You can optionally edit the variables.tf
file prior to running apply if you wish to change the region the cluster will launch in, the name of the cluster, if you want to hardcode the GCP project/AWS account ID variable, etc.
I strongly encourage you to review the code in order to learn Terraform
To accelerate your understanding, the following are created for GCP:
- Enablement of the Compute, Container, and IAM APIs
- An auto-scaling GKE Standard cluster within the default VPC using the default, up-to-date Kubernetes version (v1.20 at the time of publication) with a few optional best-practices security features enabled such as Workload Identity, Shielded Nodes, and Secure Boot. It is a regional cluster with nodes spread across multiple zones (data centers)

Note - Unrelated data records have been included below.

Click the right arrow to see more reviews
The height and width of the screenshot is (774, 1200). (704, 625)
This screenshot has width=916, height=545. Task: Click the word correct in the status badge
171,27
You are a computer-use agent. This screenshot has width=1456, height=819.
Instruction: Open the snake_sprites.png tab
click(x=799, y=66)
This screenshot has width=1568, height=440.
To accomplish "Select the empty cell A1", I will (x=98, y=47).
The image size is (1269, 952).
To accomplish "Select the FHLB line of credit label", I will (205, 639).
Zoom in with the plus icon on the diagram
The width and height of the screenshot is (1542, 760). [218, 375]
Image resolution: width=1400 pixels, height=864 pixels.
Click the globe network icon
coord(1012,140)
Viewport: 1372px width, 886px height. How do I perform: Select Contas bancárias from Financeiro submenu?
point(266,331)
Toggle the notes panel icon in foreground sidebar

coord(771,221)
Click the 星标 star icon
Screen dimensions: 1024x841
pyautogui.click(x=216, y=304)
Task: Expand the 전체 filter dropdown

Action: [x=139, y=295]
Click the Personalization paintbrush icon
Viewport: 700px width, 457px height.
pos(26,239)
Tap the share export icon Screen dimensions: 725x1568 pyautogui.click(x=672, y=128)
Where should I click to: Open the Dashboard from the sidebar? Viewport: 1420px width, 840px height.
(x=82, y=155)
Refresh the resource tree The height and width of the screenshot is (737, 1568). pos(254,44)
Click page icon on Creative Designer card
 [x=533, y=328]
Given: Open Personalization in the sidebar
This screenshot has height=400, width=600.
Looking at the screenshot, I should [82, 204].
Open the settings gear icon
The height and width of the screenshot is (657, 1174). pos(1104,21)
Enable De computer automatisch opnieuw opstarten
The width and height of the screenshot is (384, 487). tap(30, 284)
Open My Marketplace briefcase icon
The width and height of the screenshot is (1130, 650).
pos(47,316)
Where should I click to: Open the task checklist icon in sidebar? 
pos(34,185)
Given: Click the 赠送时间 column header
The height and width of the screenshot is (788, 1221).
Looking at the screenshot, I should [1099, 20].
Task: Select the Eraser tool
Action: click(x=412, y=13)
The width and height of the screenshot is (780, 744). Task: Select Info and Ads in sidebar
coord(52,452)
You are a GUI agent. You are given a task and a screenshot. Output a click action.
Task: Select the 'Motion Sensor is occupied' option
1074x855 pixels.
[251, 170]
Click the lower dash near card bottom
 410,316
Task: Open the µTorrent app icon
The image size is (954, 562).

- A GCP Service Account (SA) and its linked Kubernetes Service Account (KSA) that enable Workload Identity to limit the GCP permission scope for all jobs run within a certain Kubernetes namespace. The SA/KSA will be allowed to read/write to buckets, and to write various logs and metrics to Cloud Logging and Cloud Metrics
- The cluster makes use of preemptible / spot instances. You will pay significantly less than the on-demand price, with the potential for nodes to unexpectedly drop out and eventually be replaced. K8s will automatically identify failed jobs due to sudden node termination and reschedule them
For AWS, the following networking and security components are created:
- A new VPC dedicated to housing the K8s cluster
- Public (unused) and private subnets + route tables for cluster nodes
- A NAT Gateway, S3 and ECR VPC endpoints and their associated TLS-enabling security groups, and enablement of DNS hostname support in order to support a private node cluster
- An Internet Gateway to enable public access to the cluster control plane
For AWS, you will also need to navigate to AWS/terraform/ecr
and run terraform apply
again, as this folder’s .tf files create:
- The repositories where container images you create will be stored
(The repositories do not have to be created on GCP)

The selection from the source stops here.